Listening to Jennifer Terran’s “Grand Canyon”, waiting for the cds of hers that I ordered to arrive in the mail. Nearly the only music I can tolerate day in and out, so much sounds grating and just so much going on within it, and I just feel bombarded with sound. I have definitely fluctuating tolerance levels for sound and noises- and when I’m feeling aurally sensitive, I get naueseous and increased headaches when confronted with unappealing sounds.

Woke up today tired, a deadened/leadened feeling in my chest. Heartburn tangled up with heartache. So much grief so close to the surface, but I’m so used to pushing it all down and putting on a dull placid face that I can’t process the emotions when I have them, so instead I feel sick, and get heartburn and nausea instead. Pounding headaches because somewhere along the way I learned it was better for me to feel physical pain than to show my emotions and be humiliated through rejection.

It’s entirely traceable, although particulars and exactnesses aren’t stored up in my memory. As a girl, I cried when sad, ridiculed, angry. People laughed at this, told me I was stupid and overemotional. So I stopped crying. Simple as sky or so.

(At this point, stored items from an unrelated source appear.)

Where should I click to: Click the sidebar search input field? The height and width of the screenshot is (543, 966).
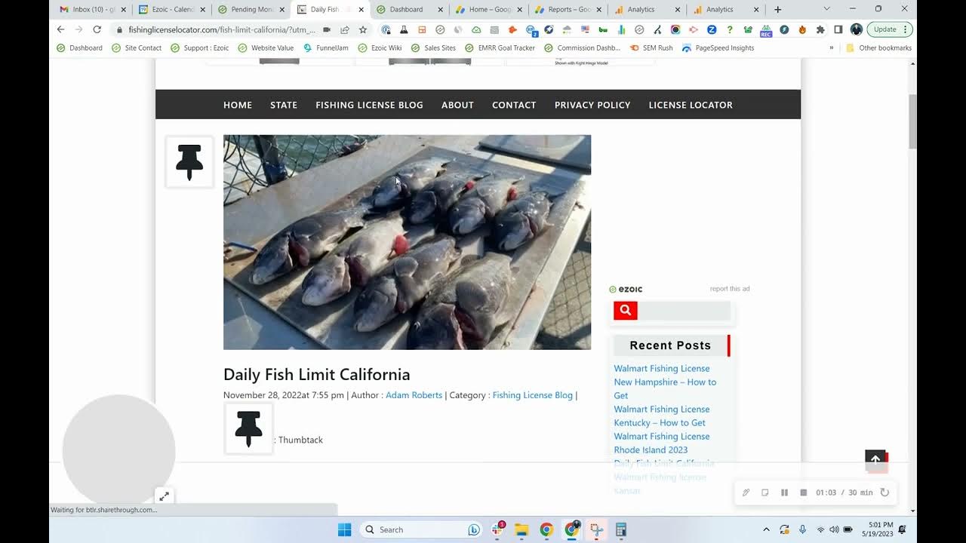(685, 310)
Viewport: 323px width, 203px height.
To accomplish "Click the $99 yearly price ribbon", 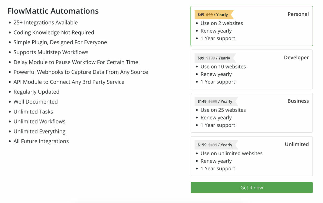I will click(213, 58).
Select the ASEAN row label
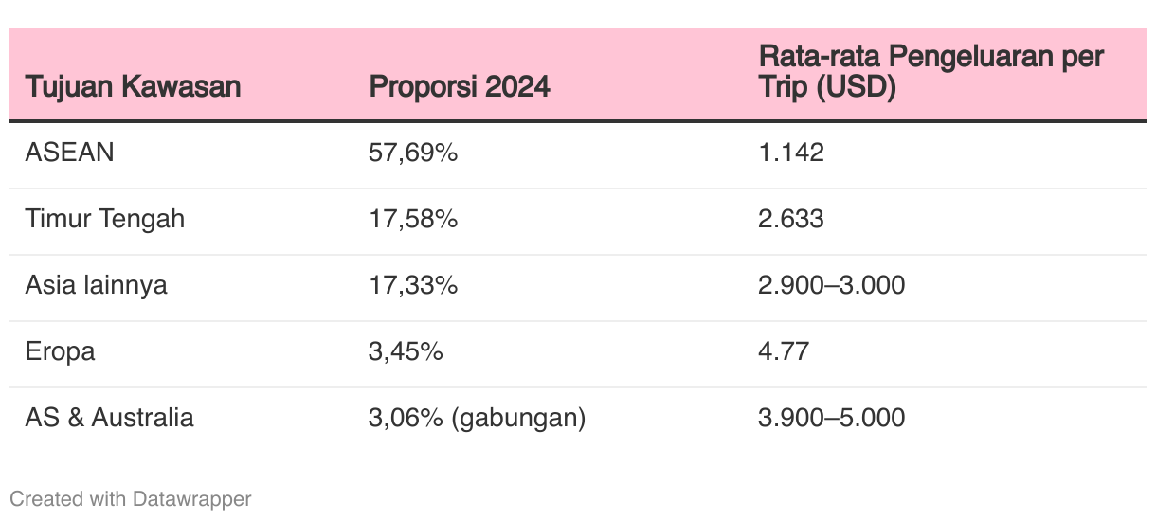The height and width of the screenshot is (521, 1156). 69,152
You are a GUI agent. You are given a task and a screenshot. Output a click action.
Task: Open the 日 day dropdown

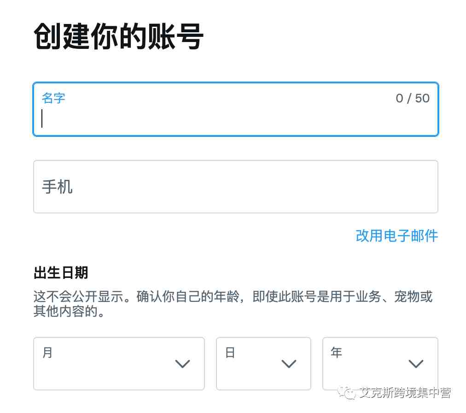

Except now I have this huge mess/mass of blah and god know’s what chewing it’s way through my stomach lining and making me fearful of every little thing. Most times, my brain is not a pretty place to be. It’s worse if I read the newspaper or watch tv.

How do I daily face a world that seems to be coming apart and bursting violence, pain, and fear through all of its already rough hewn seams? What’s the point in even getting out of bed if we’re all going to die horrible painful deaths at the hands of greedy, angry, bitter deathmongerers? Such lovely thoughts to have first thing in the morning, I know.

When confronted minute by minute with an intensity of nihilism and pain, how does one have a successful existential crisis? Success being determined as being able to get out of bed everyday with a sense of purpose and possibilty, rather than crawling back under the covers to think sad and horrible thoughts.

Inside this spiral of though is the grain of answer as to why I find it so hard to be around people, to relate to people. To even feel as though I’m living in the same world as everyone else. I can’t deal with small talk, video games and celebrity gossip when my mind is perpetually concerned with the state of the world and our places in it.

My therapist has accurately described this sensation as my necessity for the real. I can’t function healthily on the bullshit level, though I’ve been trying to fit into it for so long that I’m in this uncomfortable liminal space of knowing I don’t fit into a certain space, but not knowing how to create or find a real space.

It sounds all teenage angst, to judge it, and that’s a problem, to pigeonhole experience in such a way. It denies the reality that so many people suffering from depression and anxiety, and that this is a social problem, not just a hush hush problem to be medicated and ignored. Trying to fit everyone into this social model of well adjusted, driven, high achievers just causes so much physical, mental, and emotional illness. I’m not putting all of the blame on the external world, but I do in fact believe that much of my so-called “adjustment problems” and “mental illnesses” are truly social illnesses that derive from growing up and living within an unhealthy and stifling social system that pretends to be wide open and full of possibilities.

I know all this, and yet, I still feel like a loser and a failure on an hourly basis. I feel like everywhere I go people see me and notice, whisper about that “dorky girl who just can’t keep a job, who can’t pull her own weight, who’s just lazy and whiney, spoiled, insignificant, stupid, and boring”. Yeah. I know. I’m neurotic. At least I find my thinking patterns kind of funny. In a way. But not really.

(weird formatting thing, can't figure out why the last paragraph is in a different font, and I can't get it to change. Oh well...I'll remain computer illiterate.)